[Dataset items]

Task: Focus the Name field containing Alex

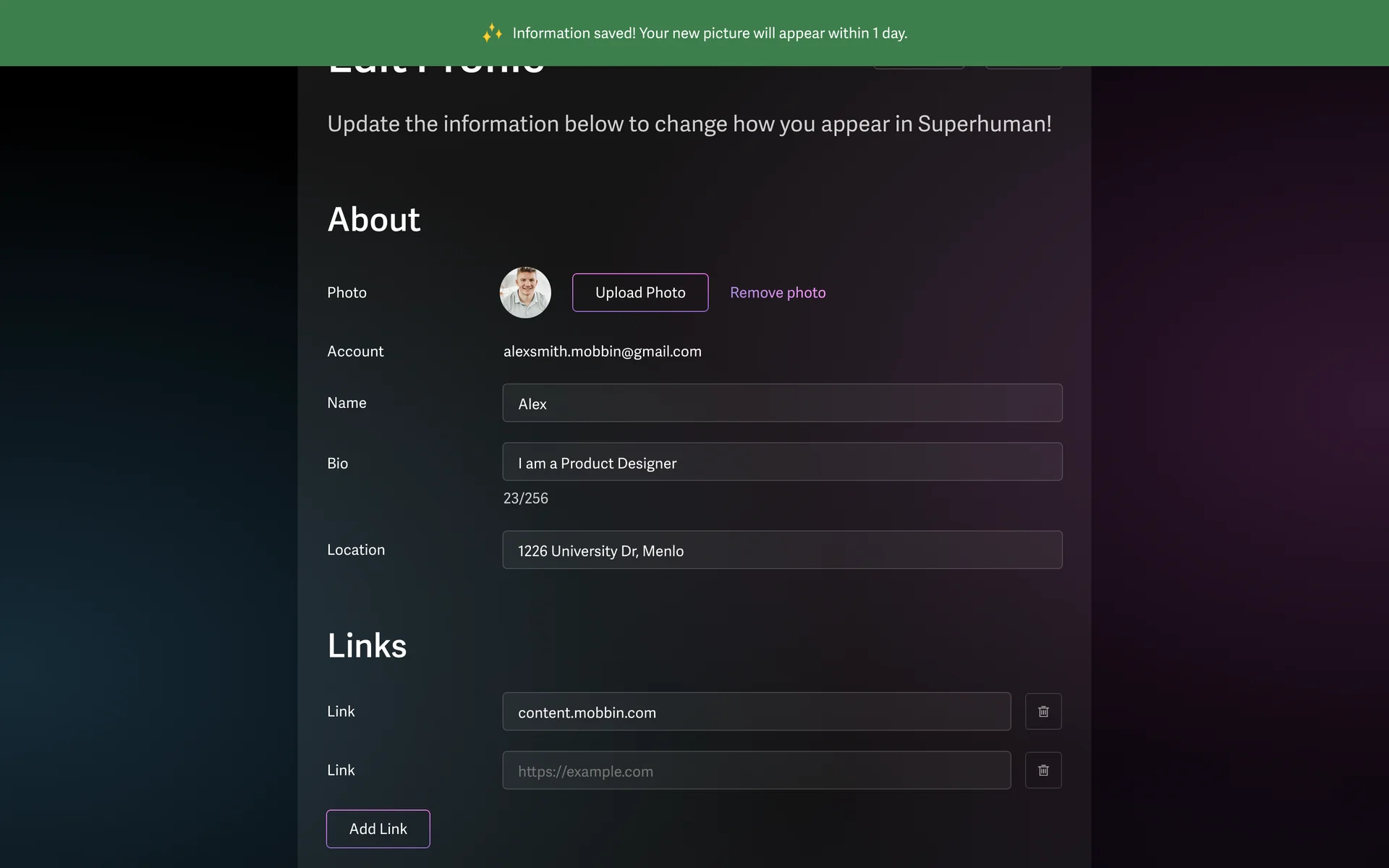Action: coord(781,403)
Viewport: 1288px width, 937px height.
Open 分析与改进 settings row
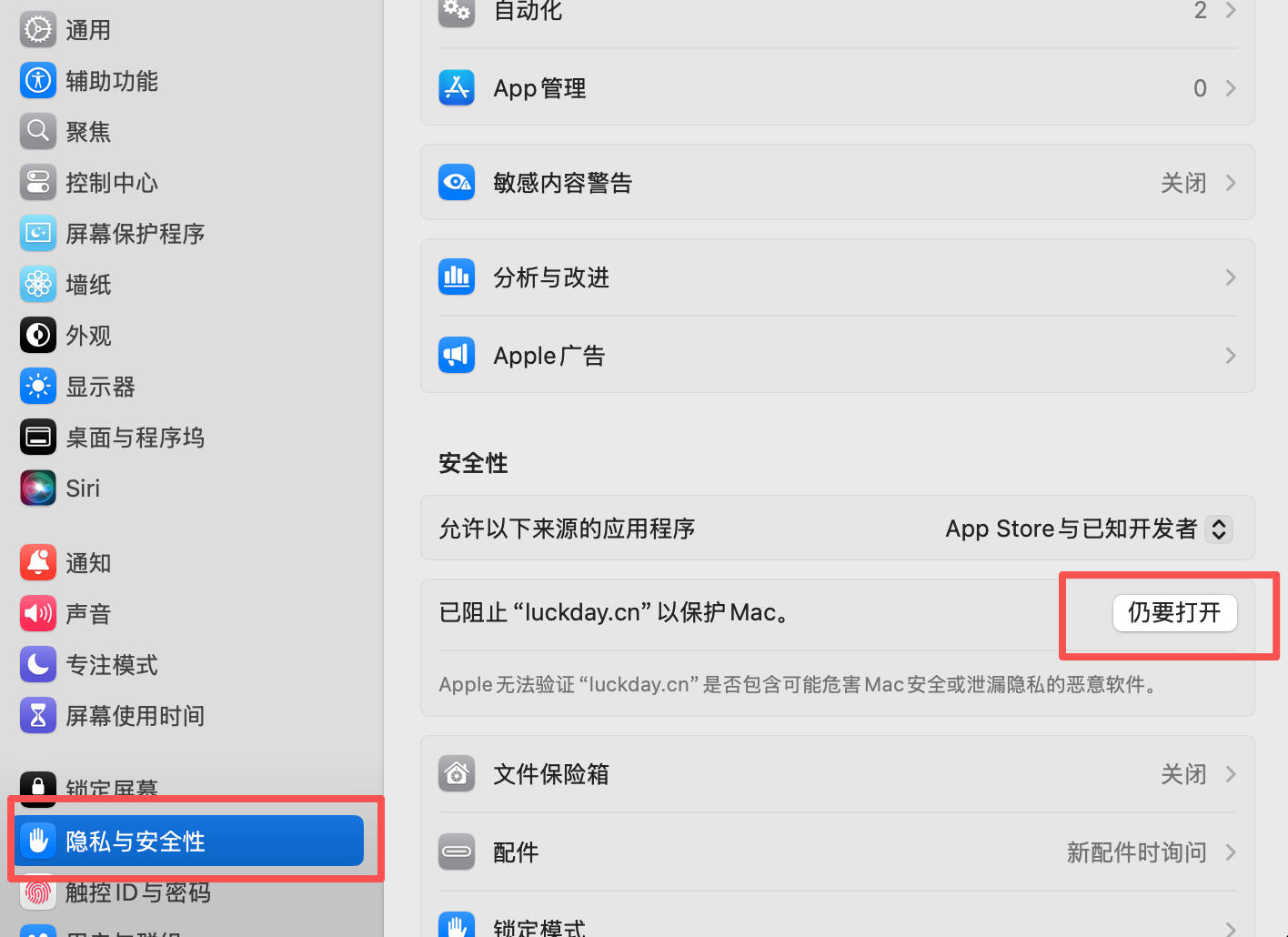click(x=838, y=277)
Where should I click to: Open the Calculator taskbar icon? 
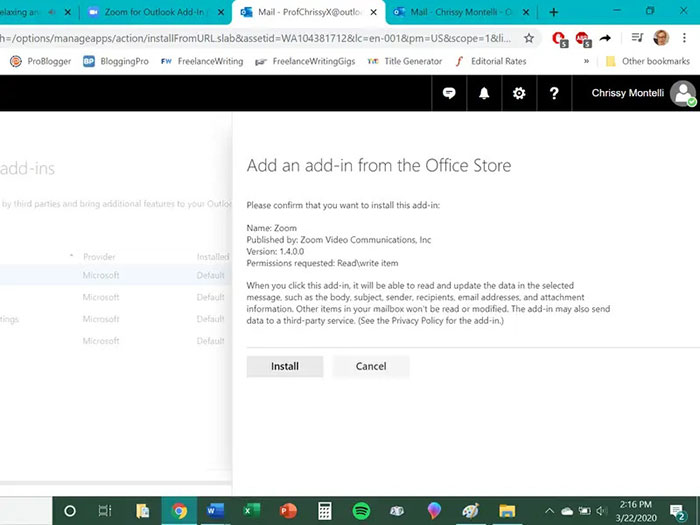pyautogui.click(x=324, y=510)
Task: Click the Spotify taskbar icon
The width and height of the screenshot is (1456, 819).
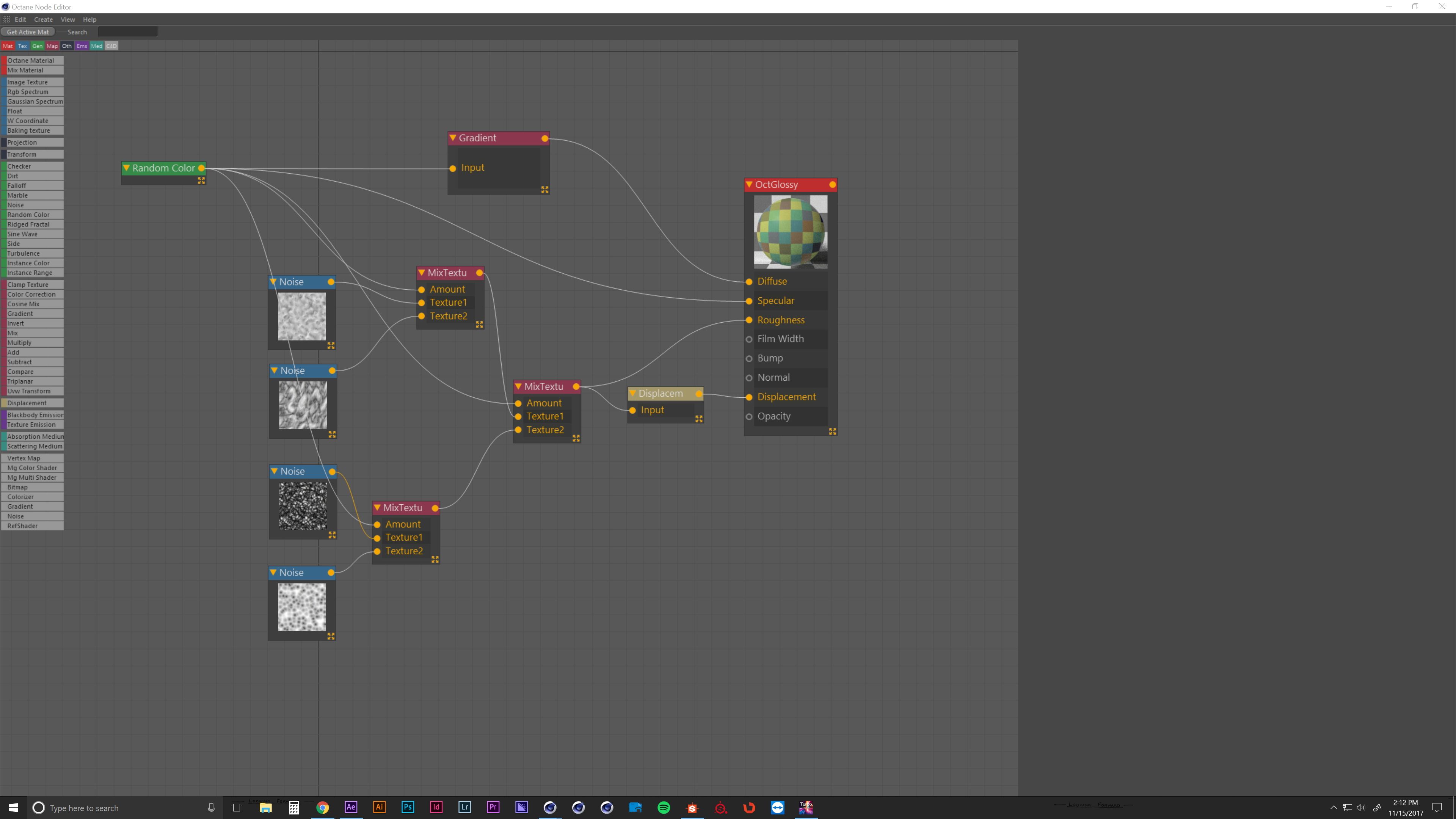Action: pyautogui.click(x=664, y=807)
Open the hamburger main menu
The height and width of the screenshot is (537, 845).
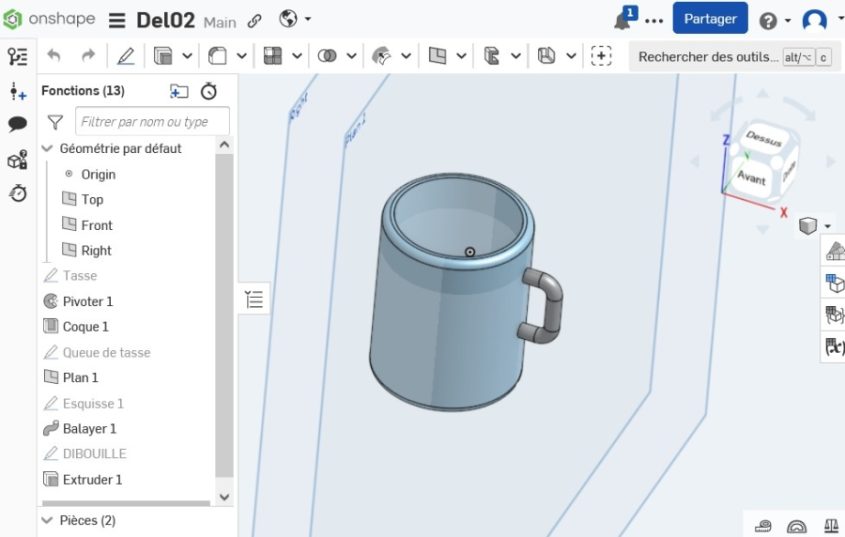[x=117, y=20]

What you are asked to do
Quote every line of the material above verbatim, omitting the pictures.

Solution to this problem
Task: Focus the Name field containing Alex

Action: coord(781,403)
Viewport: 1288px width, 937px height.
Open 分析与改进 settings row
click(x=838, y=277)
Where should I click to: Open the Calculator taskbar icon? 
pyautogui.click(x=324, y=510)
Task: Click the Spotify taskbar icon
The width and height of the screenshot is (1456, 819).
Action: pyautogui.click(x=664, y=807)
Open the hamburger main menu
The height and width of the screenshot is (537, 845).
[x=117, y=20]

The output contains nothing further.